▶ [Task instructions]
Using the listing below, set down exactly the lines starting at the line that contains "Instruction: Cancel the clock configuration" and ending at the line that contains "Click the 'An", both included, and no others.

▶ [Data for this task]

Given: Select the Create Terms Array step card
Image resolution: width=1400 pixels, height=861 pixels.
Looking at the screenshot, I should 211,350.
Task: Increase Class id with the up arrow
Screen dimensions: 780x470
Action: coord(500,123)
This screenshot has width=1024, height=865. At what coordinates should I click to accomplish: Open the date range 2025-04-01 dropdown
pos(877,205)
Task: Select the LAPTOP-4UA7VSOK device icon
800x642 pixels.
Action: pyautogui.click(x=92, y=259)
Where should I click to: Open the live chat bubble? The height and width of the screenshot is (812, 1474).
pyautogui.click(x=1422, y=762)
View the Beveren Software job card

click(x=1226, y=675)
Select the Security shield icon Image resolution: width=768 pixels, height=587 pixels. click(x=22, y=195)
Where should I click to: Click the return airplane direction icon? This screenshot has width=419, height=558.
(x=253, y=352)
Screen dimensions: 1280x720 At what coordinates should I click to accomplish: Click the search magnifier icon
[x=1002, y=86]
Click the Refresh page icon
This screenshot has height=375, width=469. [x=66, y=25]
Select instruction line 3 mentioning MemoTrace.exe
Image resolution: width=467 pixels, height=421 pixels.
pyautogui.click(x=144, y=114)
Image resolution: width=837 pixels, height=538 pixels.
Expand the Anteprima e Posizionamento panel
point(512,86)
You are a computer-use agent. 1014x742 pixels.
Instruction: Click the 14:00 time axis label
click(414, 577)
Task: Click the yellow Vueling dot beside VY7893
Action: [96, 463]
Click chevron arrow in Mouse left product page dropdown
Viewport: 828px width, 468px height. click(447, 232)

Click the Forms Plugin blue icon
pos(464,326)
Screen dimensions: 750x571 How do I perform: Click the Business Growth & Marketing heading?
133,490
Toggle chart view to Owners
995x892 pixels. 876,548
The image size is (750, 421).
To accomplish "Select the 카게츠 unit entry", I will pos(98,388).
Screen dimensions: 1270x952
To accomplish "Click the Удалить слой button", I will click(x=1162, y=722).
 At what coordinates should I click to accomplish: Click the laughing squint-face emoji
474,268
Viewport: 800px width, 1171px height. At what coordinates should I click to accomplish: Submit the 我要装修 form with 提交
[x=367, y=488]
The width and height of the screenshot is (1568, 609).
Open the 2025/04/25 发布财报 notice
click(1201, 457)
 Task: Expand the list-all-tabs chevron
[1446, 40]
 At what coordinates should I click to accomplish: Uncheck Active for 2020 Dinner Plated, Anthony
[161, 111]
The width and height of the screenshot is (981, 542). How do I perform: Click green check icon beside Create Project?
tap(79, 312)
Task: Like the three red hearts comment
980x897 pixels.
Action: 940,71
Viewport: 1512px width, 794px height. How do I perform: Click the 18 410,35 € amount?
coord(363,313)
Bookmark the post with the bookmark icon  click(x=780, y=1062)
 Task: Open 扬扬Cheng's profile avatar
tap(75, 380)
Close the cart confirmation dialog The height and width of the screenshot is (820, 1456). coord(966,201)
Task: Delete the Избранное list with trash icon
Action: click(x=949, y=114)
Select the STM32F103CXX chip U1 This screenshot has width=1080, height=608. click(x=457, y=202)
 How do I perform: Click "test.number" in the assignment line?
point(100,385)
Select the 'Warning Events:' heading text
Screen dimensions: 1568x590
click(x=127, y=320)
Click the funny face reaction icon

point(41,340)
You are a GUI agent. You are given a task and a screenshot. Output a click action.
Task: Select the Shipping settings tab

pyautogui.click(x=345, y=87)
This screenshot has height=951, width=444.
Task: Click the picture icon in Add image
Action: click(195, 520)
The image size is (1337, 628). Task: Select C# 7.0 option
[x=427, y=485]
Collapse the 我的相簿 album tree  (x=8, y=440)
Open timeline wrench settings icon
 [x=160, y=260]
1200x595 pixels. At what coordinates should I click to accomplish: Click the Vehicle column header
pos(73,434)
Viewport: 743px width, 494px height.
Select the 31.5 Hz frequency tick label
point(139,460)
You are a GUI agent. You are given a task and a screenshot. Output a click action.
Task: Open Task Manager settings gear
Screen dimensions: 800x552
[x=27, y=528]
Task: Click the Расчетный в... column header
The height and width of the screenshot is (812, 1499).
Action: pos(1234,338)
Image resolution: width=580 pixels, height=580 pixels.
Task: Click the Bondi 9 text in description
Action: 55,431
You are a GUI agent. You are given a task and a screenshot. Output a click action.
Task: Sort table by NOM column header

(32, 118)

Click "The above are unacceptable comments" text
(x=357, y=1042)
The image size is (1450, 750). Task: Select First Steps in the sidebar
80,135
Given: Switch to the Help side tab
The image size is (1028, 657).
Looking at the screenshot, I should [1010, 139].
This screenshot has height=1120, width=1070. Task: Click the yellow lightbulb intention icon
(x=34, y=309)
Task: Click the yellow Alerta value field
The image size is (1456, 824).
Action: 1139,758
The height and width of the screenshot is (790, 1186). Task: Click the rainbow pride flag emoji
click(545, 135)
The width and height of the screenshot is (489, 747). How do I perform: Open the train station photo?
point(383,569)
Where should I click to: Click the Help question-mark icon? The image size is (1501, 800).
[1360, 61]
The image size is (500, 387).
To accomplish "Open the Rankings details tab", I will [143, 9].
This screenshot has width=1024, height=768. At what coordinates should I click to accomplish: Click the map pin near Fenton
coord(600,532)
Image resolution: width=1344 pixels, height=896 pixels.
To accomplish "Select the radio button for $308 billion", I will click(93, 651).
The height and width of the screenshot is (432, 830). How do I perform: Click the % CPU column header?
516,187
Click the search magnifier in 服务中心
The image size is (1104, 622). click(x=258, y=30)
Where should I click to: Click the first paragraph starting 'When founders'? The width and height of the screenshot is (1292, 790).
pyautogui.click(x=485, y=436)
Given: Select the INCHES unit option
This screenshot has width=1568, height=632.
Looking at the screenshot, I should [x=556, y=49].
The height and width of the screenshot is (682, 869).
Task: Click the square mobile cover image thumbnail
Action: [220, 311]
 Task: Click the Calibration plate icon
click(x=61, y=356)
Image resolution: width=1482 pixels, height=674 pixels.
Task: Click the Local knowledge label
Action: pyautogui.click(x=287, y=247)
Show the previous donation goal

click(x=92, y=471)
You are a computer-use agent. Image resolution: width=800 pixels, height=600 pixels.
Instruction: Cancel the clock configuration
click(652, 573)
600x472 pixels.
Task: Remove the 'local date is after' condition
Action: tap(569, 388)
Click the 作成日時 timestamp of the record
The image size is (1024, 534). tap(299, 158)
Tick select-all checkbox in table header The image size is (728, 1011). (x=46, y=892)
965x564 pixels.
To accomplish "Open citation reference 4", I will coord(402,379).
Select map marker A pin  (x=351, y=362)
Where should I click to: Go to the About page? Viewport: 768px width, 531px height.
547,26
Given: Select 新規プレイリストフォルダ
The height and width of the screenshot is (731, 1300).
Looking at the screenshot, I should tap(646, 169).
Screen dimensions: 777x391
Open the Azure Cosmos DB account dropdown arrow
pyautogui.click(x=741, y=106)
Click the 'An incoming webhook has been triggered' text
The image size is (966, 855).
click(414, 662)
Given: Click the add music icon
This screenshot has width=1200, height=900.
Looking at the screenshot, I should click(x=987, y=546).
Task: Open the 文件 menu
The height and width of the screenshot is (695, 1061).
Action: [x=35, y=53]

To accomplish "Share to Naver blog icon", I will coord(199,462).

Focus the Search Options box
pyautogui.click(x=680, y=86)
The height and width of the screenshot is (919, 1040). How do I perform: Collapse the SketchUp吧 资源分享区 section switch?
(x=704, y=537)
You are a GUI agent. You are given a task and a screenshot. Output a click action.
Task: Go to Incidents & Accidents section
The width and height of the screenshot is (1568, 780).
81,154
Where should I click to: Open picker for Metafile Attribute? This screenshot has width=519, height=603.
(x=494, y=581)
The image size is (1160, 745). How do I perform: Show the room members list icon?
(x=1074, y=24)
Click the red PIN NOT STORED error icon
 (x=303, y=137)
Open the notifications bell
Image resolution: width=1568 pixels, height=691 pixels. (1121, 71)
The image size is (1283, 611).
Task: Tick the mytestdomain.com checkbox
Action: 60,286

▶ [Solved exercise]
Instruction: Cancel the clock configuration
click(652, 573)
600x472 pixels.
Task: Remove the 'local date is after' condition
Action: tap(569, 388)
Click the 作成日時 timestamp of the record
The image size is (1024, 534). tap(299, 158)
Tick select-all checkbox in table header The image size is (728, 1011). (x=46, y=892)
965x564 pixels.
To accomplish "Open citation reference 4", I will coord(402,379).
Select map marker A pin  (x=351, y=362)
Where should I click to: Go to the About page? Viewport: 768px width, 531px height.
547,26
Given: Select 新規プレイリストフォルダ
The height and width of the screenshot is (731, 1300).
Looking at the screenshot, I should tap(646, 169).
Screen dimensions: 777x391
Open the Azure Cosmos DB account dropdown arrow
pyautogui.click(x=741, y=106)
Click the 'An incoming webhook has been triggered' text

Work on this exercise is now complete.